= REQUIRED WORK =
In the listing below, locate the lines that hold the string "will". Copy those lines.

= PROVIDED RECORDS =
# # #

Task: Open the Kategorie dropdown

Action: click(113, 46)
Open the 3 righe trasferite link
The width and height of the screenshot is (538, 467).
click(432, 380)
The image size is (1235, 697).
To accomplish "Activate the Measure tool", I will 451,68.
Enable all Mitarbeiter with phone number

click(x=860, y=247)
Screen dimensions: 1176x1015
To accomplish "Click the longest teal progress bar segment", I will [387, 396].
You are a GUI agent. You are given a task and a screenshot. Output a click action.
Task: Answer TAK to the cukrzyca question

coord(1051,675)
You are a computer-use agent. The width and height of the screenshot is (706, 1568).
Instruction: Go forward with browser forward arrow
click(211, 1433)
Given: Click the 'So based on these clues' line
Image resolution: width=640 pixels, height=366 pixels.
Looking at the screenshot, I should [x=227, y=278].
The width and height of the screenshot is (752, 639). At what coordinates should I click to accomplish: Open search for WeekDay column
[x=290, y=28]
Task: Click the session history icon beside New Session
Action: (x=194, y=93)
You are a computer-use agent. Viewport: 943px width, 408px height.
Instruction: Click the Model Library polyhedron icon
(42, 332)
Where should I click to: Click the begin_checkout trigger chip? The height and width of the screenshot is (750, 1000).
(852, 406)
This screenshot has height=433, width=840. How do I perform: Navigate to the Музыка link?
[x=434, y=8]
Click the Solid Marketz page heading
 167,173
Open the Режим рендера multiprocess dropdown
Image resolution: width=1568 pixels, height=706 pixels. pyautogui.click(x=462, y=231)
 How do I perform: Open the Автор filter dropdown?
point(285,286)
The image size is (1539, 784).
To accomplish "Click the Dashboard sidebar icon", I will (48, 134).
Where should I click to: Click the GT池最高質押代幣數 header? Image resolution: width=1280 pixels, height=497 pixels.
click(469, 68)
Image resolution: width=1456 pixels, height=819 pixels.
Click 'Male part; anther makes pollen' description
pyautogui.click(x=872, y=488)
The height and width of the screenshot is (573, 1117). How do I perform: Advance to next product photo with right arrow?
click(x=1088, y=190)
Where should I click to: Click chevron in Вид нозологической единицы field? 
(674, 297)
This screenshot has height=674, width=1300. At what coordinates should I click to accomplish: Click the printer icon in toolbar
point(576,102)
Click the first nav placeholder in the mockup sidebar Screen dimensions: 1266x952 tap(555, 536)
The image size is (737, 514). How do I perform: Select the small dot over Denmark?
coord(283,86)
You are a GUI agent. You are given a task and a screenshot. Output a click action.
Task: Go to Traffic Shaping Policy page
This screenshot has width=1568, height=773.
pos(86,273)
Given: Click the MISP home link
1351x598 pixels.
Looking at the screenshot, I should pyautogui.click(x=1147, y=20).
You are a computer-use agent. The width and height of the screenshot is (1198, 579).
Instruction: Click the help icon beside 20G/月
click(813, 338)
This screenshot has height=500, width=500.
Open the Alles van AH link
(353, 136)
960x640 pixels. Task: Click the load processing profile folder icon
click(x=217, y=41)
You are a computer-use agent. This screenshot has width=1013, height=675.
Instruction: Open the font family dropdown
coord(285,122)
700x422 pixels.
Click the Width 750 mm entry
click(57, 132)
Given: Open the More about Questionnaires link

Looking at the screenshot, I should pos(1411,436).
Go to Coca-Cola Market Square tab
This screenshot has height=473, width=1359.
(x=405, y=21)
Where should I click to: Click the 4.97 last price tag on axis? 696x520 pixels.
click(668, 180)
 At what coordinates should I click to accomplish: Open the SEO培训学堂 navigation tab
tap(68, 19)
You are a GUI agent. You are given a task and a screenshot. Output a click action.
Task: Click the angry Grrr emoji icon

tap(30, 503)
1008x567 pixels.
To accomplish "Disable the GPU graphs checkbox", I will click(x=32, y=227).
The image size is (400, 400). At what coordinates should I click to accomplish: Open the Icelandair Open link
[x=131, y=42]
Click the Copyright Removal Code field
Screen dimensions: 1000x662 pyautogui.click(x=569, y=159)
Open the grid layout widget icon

# # #

= RESULT =
To accomplish "Activate the Measure tool", I will 451,68.
To accomplish "Click the longest teal progress bar segment", I will [387, 396].
To accomplish "Click the Dashboard sidebar icon", I will (48, 134).
To accomplish "Disable the GPU graphs checkbox", I will click(x=32, y=227).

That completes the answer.